Lo stato del clima in Europa nel 2023, il secondo anno più caldo. In due anni i ghiacciai delle Alpi hanno perso un decimo del loro volume

Il Copernicus ECMWF Climate Change Service  e la World Meteorological Organization hanno pubblicato il rapporto sullo stato del clima europeo ESOTC nel 2023. I dati sono presentati nel sito con molte infografiche
e corredati da animazioni. E’ stato l’ennesimo anno in cui gli impatti del Cambiamento Climatico hanno colpito milioni di persone.

Dai numerosi indicatori utilizzati si scopre che  il 2023 è stato l’anno più caldo o il secondo più caldo mai registrato, a seconda del dataset. I tre anni più caldi mai registrati per l’Europa si sono verificati tutti dal 2020 e i dieci più caldi dal 2007.

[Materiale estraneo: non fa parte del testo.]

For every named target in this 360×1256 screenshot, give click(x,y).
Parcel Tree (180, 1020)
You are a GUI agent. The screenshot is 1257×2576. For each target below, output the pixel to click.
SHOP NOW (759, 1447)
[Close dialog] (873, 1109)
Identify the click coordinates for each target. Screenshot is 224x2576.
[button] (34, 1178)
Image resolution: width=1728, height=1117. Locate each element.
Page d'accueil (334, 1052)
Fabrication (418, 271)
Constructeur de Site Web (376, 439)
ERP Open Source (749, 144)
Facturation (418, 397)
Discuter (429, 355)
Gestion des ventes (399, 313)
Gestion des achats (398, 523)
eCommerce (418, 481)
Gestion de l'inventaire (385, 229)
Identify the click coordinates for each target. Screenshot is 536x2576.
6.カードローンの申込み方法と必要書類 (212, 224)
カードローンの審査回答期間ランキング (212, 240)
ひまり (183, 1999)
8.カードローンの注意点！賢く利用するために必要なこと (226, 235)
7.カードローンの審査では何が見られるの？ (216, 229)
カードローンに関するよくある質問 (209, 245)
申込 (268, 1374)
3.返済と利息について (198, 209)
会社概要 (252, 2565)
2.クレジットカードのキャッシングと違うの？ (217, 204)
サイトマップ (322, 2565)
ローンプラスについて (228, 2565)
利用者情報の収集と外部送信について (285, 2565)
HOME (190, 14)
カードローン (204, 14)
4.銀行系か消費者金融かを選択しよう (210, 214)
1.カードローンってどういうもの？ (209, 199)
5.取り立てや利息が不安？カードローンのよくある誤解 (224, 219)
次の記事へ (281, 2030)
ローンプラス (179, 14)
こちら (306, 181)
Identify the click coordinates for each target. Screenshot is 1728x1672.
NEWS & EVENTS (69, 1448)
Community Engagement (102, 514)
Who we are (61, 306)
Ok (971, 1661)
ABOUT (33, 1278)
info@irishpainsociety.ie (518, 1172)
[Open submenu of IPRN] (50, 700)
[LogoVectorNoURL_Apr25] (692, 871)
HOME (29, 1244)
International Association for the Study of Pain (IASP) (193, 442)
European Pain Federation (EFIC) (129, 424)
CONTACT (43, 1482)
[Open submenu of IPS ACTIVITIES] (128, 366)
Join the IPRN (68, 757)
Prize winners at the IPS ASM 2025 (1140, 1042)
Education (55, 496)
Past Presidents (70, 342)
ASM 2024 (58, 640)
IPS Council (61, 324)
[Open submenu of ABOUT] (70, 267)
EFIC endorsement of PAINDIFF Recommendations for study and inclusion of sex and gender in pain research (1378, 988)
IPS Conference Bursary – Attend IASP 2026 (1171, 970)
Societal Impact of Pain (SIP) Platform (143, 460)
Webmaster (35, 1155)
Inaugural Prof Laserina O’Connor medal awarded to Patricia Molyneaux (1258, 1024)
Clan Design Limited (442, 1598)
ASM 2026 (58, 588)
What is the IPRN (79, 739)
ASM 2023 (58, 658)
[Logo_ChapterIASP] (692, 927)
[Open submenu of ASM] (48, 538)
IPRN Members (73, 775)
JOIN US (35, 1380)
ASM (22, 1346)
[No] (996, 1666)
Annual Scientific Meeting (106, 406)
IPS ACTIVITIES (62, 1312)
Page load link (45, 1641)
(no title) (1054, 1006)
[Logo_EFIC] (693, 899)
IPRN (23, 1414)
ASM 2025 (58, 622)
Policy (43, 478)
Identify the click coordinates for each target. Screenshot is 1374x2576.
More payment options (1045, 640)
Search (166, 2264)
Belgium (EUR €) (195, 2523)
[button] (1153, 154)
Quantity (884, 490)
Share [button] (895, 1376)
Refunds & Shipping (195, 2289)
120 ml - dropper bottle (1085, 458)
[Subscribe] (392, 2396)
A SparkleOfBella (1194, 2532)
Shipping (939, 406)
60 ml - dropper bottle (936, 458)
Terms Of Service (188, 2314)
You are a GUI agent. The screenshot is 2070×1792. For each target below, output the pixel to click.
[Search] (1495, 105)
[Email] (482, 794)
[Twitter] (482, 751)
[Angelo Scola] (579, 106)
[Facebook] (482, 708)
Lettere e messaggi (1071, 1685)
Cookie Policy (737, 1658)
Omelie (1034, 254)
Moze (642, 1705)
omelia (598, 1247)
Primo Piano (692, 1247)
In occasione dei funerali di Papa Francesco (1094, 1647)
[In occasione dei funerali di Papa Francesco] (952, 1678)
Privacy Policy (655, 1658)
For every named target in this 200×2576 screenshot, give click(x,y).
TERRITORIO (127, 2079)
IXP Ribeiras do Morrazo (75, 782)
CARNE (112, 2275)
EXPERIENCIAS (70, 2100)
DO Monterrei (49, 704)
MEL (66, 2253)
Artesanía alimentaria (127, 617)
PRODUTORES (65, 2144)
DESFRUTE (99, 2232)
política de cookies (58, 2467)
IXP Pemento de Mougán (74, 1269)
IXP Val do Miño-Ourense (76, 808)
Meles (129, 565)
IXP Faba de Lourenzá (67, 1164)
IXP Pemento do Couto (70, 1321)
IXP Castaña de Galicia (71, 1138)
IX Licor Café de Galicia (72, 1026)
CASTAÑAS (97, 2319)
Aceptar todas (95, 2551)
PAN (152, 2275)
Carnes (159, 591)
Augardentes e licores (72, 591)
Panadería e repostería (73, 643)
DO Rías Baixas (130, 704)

Il rapporto sullo stato europeo del clima rivela che l’Europa ha vissuto un numero record di giorni con “stress termico estremo” nel 2023. Dal 1970, il caldo estremo è stato la principale causa di decessi connessi al clima e al clima in Europa, con un notevole aumento dal 2000.
Le precipitazioni sono state complessivamente sopra la media del 7% con il fondamentale contributo della forte piovosità nei Paesi intorno al Mare del Nord; record di caldo per i mari, con anomalie fino a +5,5 °C in luglio e agosto nel Mediterraneo e di estensione degli incendi forestali, ma anche di portata dei fiumi in dicembre, con diffuse inondazioni in Europa centrale; inoltre i ghiacciai delle Alpi hanno perso un decimo del loro volume in appena due estati nel 2022 e 2023
Il rapporto rivela che nel 2023, un terzo della rete fluviale europea ha visto i flussi fluviali superare la soglia “alta” delle inondazioni, e il 16% superare la soglia “grave” e che la temperatura media della superficie del mare per l’oceano europeo è stata la più calda mai registrata. Parti del Mar Mediterraneo e dell’Oceano Atlantico nordorientale hanno visto la loro media annuale più calda mai registrata.